Sennheiser Accentum vs. Accentum Plus – Comparison Review

Sennheiser Accentum vs. Accentum Plus - Comparison Review by MajorHiFi

We were all excited to see a more affordable alternative to the Momentum series when Sennheiser released the Accentum. At $179.95, the Accentum offers Sennheiser sound at a fraction of the cost. Now, they’ve released the Accentum Plus at $229.95, which is available for pre-order. This pair aims to add onto the Accentum’s offerings and create a bridge to the next echelon of wireless headphones.
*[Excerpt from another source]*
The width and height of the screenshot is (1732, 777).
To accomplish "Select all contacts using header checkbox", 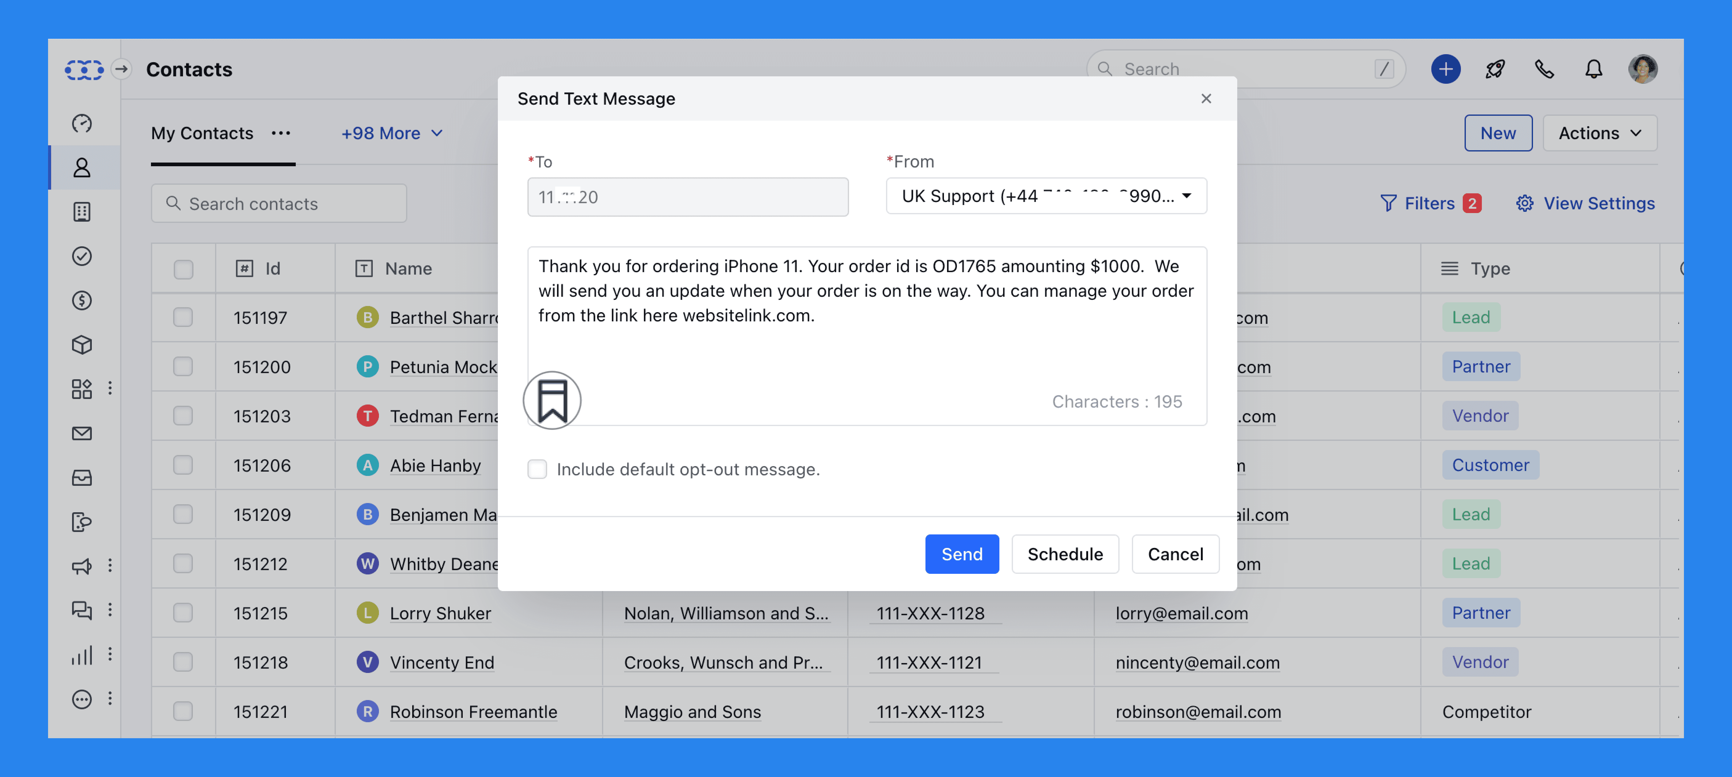I will (183, 268).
Let’s see how the two models compare. 

What You Get:

Sennheiser Accentum Sennheiser Accentum Plus
  • ACCENTUM Wireless headphones
  • USB-C charging cable
  • Quick guide
  • ACCENTUM Plus headphone
  • Carry case USB-C charging cable
  • Audio cable 3.5mm and 2.5mm jacks
  • Quick Guide


You can find two key differences between the models in what’s included. First, you get a carrying case with the Accentum Plus. Since these are designed to be portable headphones, an included case is a nice touch by the Plus model. You also get the inclusion of a 2.5 mm to 3.5 mm cable. This means you can listen to your music wired as well as wireless. 

Look and Feel

The Accentum Plus looks and feels about the same compared to the original Accentum. The padding on the headband and ear cups feel the same. Overall, both models feel a bit plasticky. However, they still feel plenty durable for the price. These aren’t cheaply assembled by any stretch of the imagination. 

Design and Functionality

Here there are a few differences between the Accentum and Accentum Plus. First, the Accentum Plus features touch controls on its right ear cup. Aside from a power button, the Accentum Plus is buttonless. The Accentum, however, uses multiple buttons to achieve its controls. So if ease of use is of utmost importance to you, the Accentum Plus offers plenty of control without having to learn complicated button combinations. And on top of that, the Plus model automatically plays and pauses when taken on or off for even more convenience. 

Another key difference between the Accentum and Accentum Plus lies in their noise canceling capabilities. While the Accentum uses hybrid ANC for its noise canceling, the Accentum Plus boasts adaptive hybrid ANC. This means the headphone, in conjunction with Sennheiser’s app, is constantly adapting its noise cancellation based on your surroundings. Ultimately, that means better noise canceling performance. 

Aside from these differences, both models use Bluetooth 5.2, come in black and white colorways, and work with the Sennheiser companion app. The app adds EQ controls, ANC controls, and sound personalization, among other things.

Both sets last 50 hours on a full charge and can get up to 5 hours of music playback off of 10 minutes of charging. 

Sound Impressions

Aside from the soundstage, which I’ll get to later, the biggest difference in sound comes in the bass department. While bass is ample on both headphones, the low end on the Plus sounded cleaner and tighter compared to that of the original Accentum. Listening to pop musicians like Charli XCX, I could tell the Accentum Plus has just a little more speed and detail than its little sibling. 

There’s also a bit more separation in the bass region with the Plus, with kick drums and bass lines feeling a bit more independent of each other. This likely comes from the punchier attack as bass tones don’t get stuck together. 

The mids on both headphones sound quite comparable to me. While they do have a bass boost, they try not to sacrifice presence in the mid range. Snare drums are full and have a nice attack,  feeling nice and present in the track. However, vocals do expose a leanness in the upper mids, causing things to get a little wonky with the timbre. That said, the bass emphasis and mid range elevation give these a more laid back feel than more aggressively V-Shaped cans. 

Finally, the treble. In my opinion, this is where the Accentum is at its best, and that hasn’t changed on the Accentum Plus. The high end is detailed and resolving without coming across as bright. Cymbals are fast and airy. On Kae Tempest’s “More Pressure” the crispy highs met the subtle bassline well, making for an enjoyable listen. 


With the Accentum Plus, Sennheiser changed the driver positioning. Now, unlike with the Accentum, the drivers are angled. Sennheiser claims this widens the soundstage, and I find that to be true. Specifically, I find the soundstage to feel a lot more natural. Tracks like “Kid A” by Radiohead sound a bit in my head on the Accentum. On the Plus, the soundstage comes across as wider and less artificial sounding. Imaging feels a lot more accurate and there’s generally a clearer sense of space with the Plus. 


The differences between the Accentum and Accentum Plus are not subtle. The Plus model comes with a case and features a touch sensitive casing that replaces physical buttons. The sound on the plus is a bit more refined and new driver placement allows for a better soundstage. If you have the extra $50 to spend, I think the Accentum Plus makes for a nice upgrade.